What needs to be done = Rescale the part of the rows below that runs from the line containing "You are a GUI" through the end of the rows, and give only that part again with its requests included. Multiply every coordinate in its answers by 1.6, round to whole numbers with halves rounded up, and leave the pictures out.

Rows =
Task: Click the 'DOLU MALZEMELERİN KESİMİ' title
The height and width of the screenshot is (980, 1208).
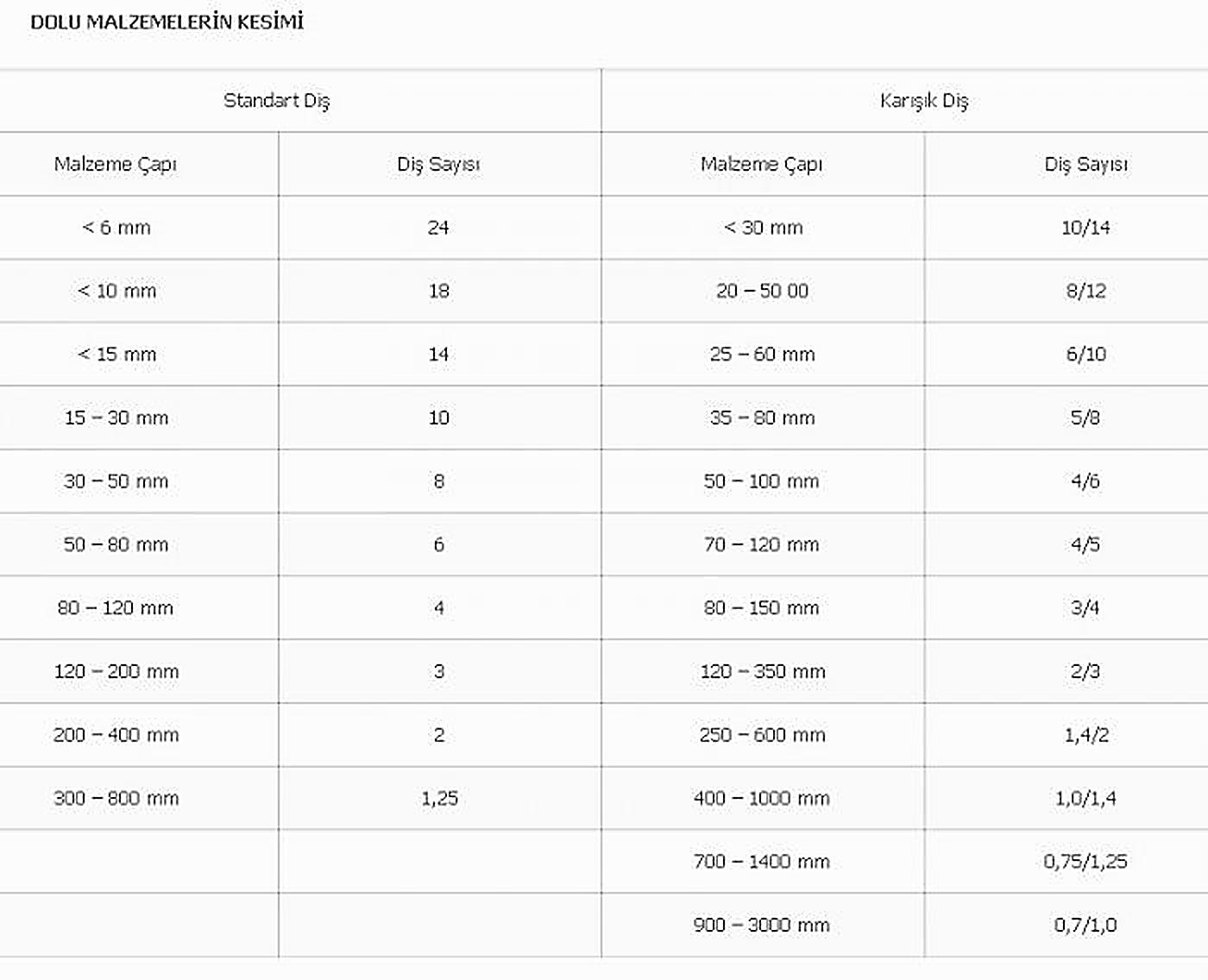Action: [167, 22]
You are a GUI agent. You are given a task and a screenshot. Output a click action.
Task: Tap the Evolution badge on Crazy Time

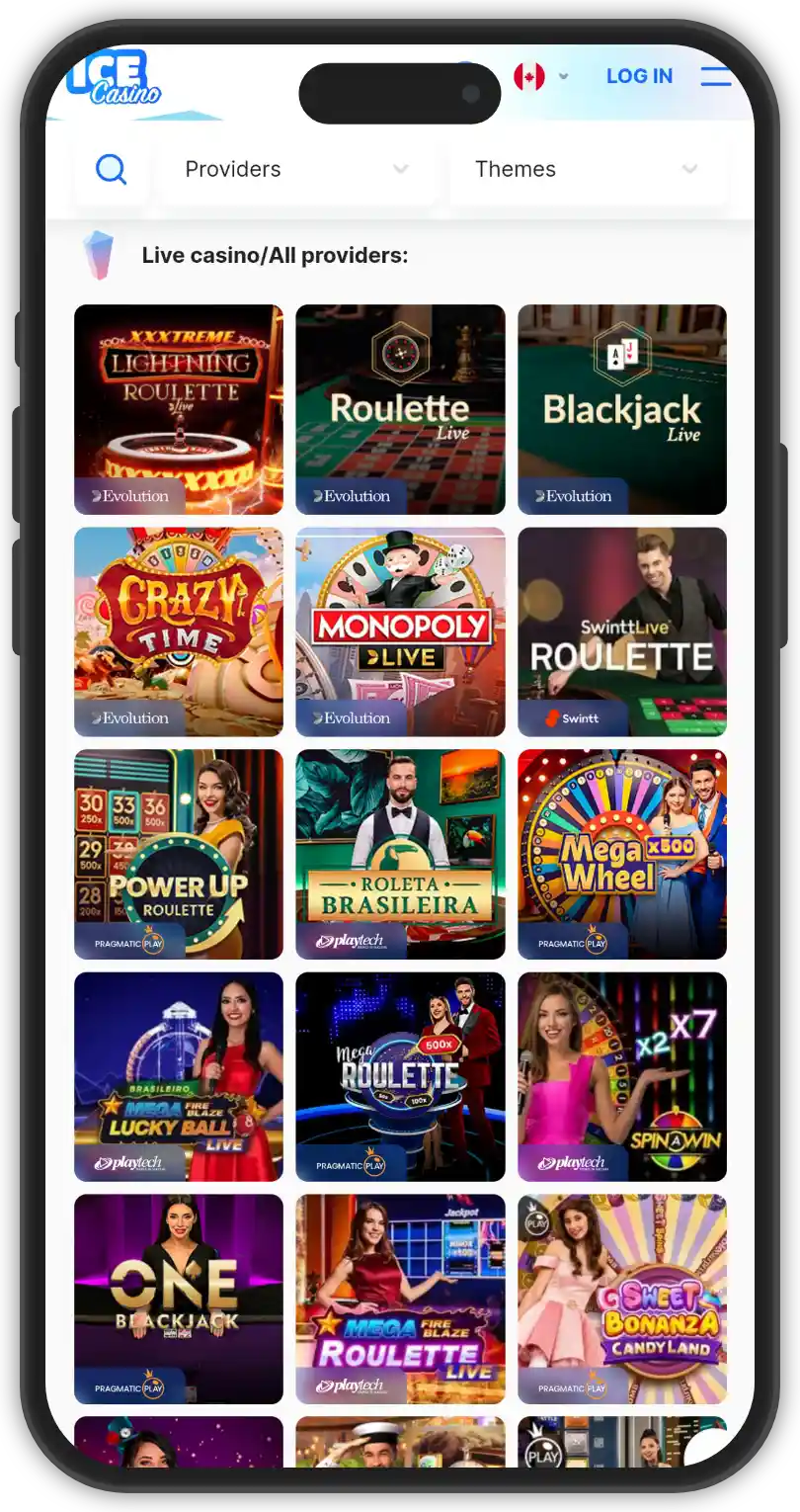click(x=130, y=718)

Response to the task =
You are a GUI agent. You are given a task and a screenshot. Output a click action.
Task: Tap the Evolution badge on Crazy Time

click(x=208, y=1149)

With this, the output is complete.